Se in Rushmore Max Fischer viveva l’assenza di una figura materna, sia I Tenenbaum sia Le avventure acquatiche di Steve Zissou hanno messo in scena una ribellione paterna. The Darjeeling Limited, nome del treno e titolo originale del film, prosegue coerentemente in questa sfiducia verso genitori e adulti, figure incapaci di responsabilità che ricadono così sui più piccoli. È Francis a frasi carico dei fratelli che, ora adulti, si ribellano al controllo di chi li conosce fin troppo bene. Anderson costruisce man mano un atipico road movie alla ricerca di un’evanescente Anjelica Huston, dove la riscoperta della famiglia coincide con quella di sé stessi.
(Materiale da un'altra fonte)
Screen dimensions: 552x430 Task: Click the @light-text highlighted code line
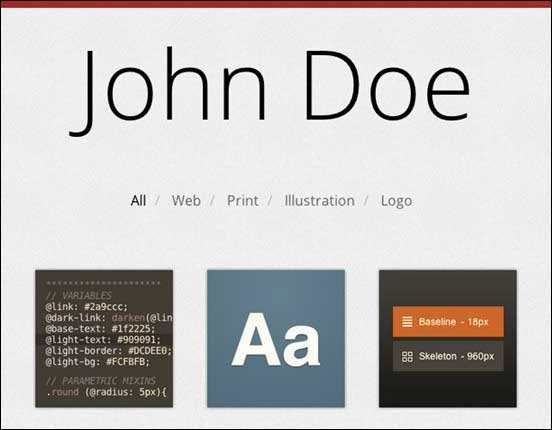pyautogui.click(x=104, y=340)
Indimenticabile per colori e musiche, Il treno per il Darjeeling è tra i film meno visti del regista proprio per la sua incredibile leggerezza. La sottrazione di peso è rappresentata dalla piuma di pavone, ritenuta indispensabile per la preghiera e significativamente variopinta. La gamma cromatica si muove tra il bianco dell’India e il nero di New York, nello spettro di colori che dividono il lutto orientale da quello occidentale. Come un treno capace di perdersi pur viaggiando sulle rotaie, anche noi spesso «dobbiamo ancora capire dove siamo».